* [Work instruction]
Copy each record exactly, word for word.

──────────────────────────────

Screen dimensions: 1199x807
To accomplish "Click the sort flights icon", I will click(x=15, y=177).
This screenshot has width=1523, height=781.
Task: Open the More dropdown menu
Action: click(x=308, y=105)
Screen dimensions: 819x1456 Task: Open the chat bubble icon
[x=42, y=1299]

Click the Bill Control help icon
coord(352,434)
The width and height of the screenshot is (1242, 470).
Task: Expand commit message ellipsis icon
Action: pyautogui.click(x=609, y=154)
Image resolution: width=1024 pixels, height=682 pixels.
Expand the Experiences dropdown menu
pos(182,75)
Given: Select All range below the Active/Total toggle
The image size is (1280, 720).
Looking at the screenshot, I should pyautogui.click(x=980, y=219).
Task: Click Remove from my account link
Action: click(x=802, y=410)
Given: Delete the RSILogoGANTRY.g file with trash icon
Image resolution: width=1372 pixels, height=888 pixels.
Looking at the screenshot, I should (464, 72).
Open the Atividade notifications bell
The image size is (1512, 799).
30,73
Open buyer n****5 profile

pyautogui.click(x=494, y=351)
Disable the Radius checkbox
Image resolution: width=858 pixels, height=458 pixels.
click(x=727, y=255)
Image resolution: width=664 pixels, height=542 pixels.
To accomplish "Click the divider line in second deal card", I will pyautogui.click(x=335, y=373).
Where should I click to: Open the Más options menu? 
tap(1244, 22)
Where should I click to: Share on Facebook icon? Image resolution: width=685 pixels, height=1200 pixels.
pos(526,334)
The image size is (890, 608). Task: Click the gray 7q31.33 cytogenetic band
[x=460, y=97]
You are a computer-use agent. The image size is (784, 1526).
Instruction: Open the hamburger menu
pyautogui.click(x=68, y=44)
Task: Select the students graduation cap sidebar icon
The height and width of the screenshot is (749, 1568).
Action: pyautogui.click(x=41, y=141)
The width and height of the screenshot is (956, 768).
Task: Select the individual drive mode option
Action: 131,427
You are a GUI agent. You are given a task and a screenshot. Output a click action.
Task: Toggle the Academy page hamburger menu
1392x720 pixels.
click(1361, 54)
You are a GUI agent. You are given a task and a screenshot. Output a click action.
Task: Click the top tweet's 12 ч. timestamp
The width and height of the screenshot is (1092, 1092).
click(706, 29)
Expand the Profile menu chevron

──────────────────────────────

* [Worked solution]
Screen dimensions: 1199x807
To accomplish "Click the sort flights icon", I will click(x=15, y=177).
This screenshot has width=1523, height=781.
Task: Open the More dropdown menu
Action: click(x=308, y=105)
Screen dimensions: 819x1456 Task: Open the chat bubble icon
[x=42, y=1299]

Click the Bill Control help icon
coord(352,434)
The width and height of the screenshot is (1242, 470).
Task: Expand commit message ellipsis icon
Action: pyautogui.click(x=609, y=154)
Image resolution: width=1024 pixels, height=682 pixels.
Expand the Experiences dropdown menu
pos(182,75)
Given: Select All range below the Active/Total toggle
The image size is (1280, 720).
Looking at the screenshot, I should pyautogui.click(x=980, y=219).
Task: Click Remove from my account link
Action: click(x=802, y=410)
Given: Delete the RSILogoGANTRY.g file with trash icon
Image resolution: width=1372 pixels, height=888 pixels.
Looking at the screenshot, I should (464, 72).
Open the Atividade notifications bell
The image size is (1512, 799).
30,73
Open buyer n****5 profile

pyautogui.click(x=494, y=351)
Disable the Radius checkbox
Image resolution: width=858 pixels, height=458 pixels.
click(x=727, y=255)
Image resolution: width=664 pixels, height=542 pixels.
To accomplish "Click the divider line in second deal card", I will pyautogui.click(x=335, y=373).
Where should I click to: Open the Más options menu? 
tap(1244, 22)
Where should I click to: Share on Facebook icon? Image resolution: width=685 pixels, height=1200 pixels.
pos(526,334)
The image size is (890, 608). Task: Click the gray 7q31.33 cytogenetic band
[x=460, y=97]
You are a computer-use agent. The image size is (784, 1526).
Instruction: Open the hamburger menu
pyautogui.click(x=68, y=44)
Task: Select the students graduation cap sidebar icon
The height and width of the screenshot is (749, 1568).
Action: pyautogui.click(x=41, y=141)
The width and height of the screenshot is (956, 768).
Task: Select the individual drive mode option
Action: 131,427
You are a GUI agent. You are given a task and a screenshot. Output a click action.
Task: Toggle the Academy page hamburger menu
1392x720 pixels.
click(1361, 54)
You are a GUI agent. You are given a task and a screenshot. Output a click action.
Task: Click the top tweet's 12 ч. timestamp
The width and height of the screenshot is (1092, 1092).
click(706, 29)
Expand the Profile menu chevron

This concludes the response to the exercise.